What is needed:
Please reproduce the listing in its entirety, exactly as written, but without images.

········

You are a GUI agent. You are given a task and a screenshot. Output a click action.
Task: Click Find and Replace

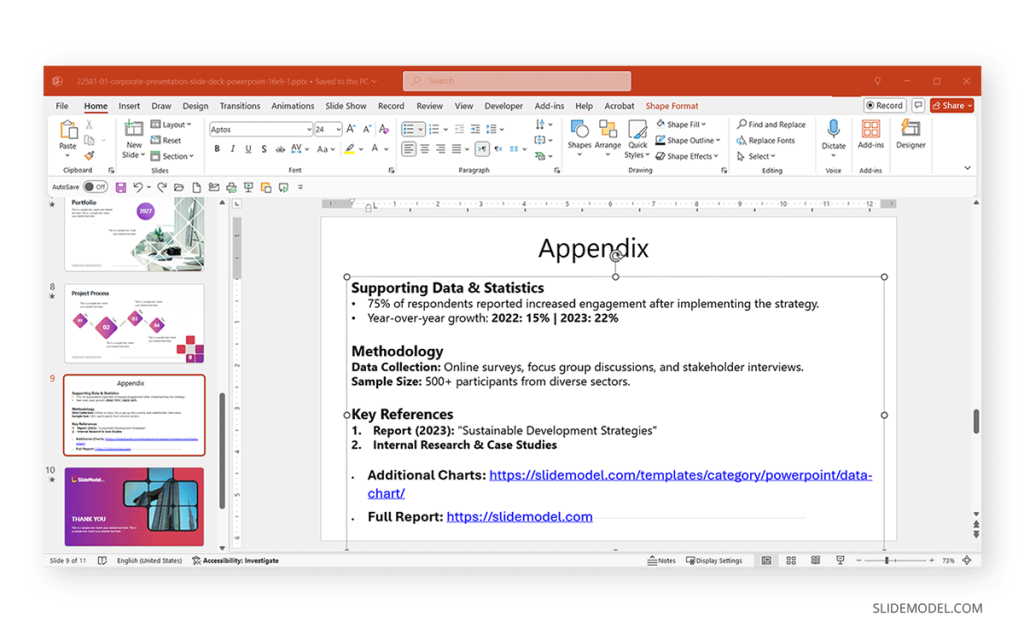tap(771, 125)
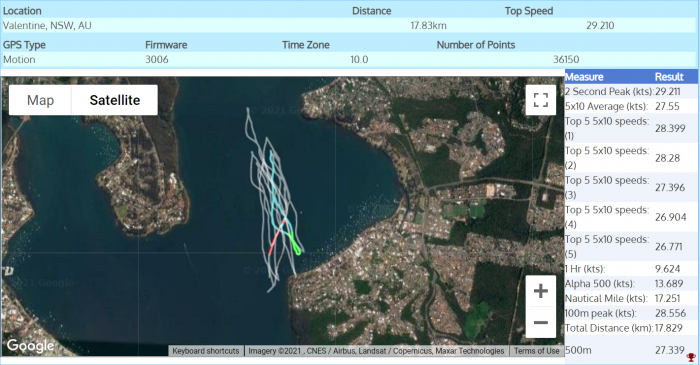Screen dimensions: 700x365
Task: Zoom out with the minus button
Action: 541,322
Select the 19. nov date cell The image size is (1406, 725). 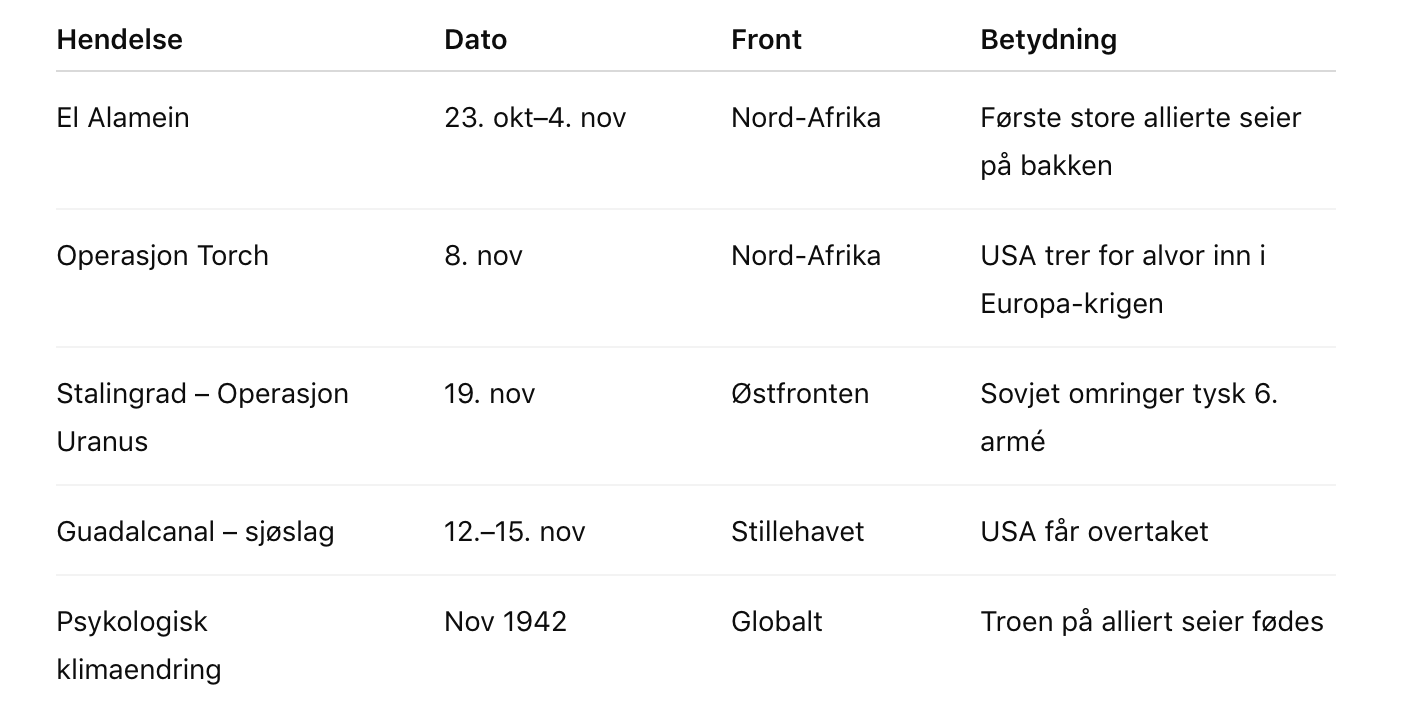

········

Result of this exercise:
You are a GUI agent. You are given a task and a screenshot. Output a click action.
Task: Click Find and Replace

tap(771, 125)
Screen dimensions: 700x365
Task: Zoom out with the minus button
Action: 541,322
Select the 19. nov date cell The image size is (1406, 725). 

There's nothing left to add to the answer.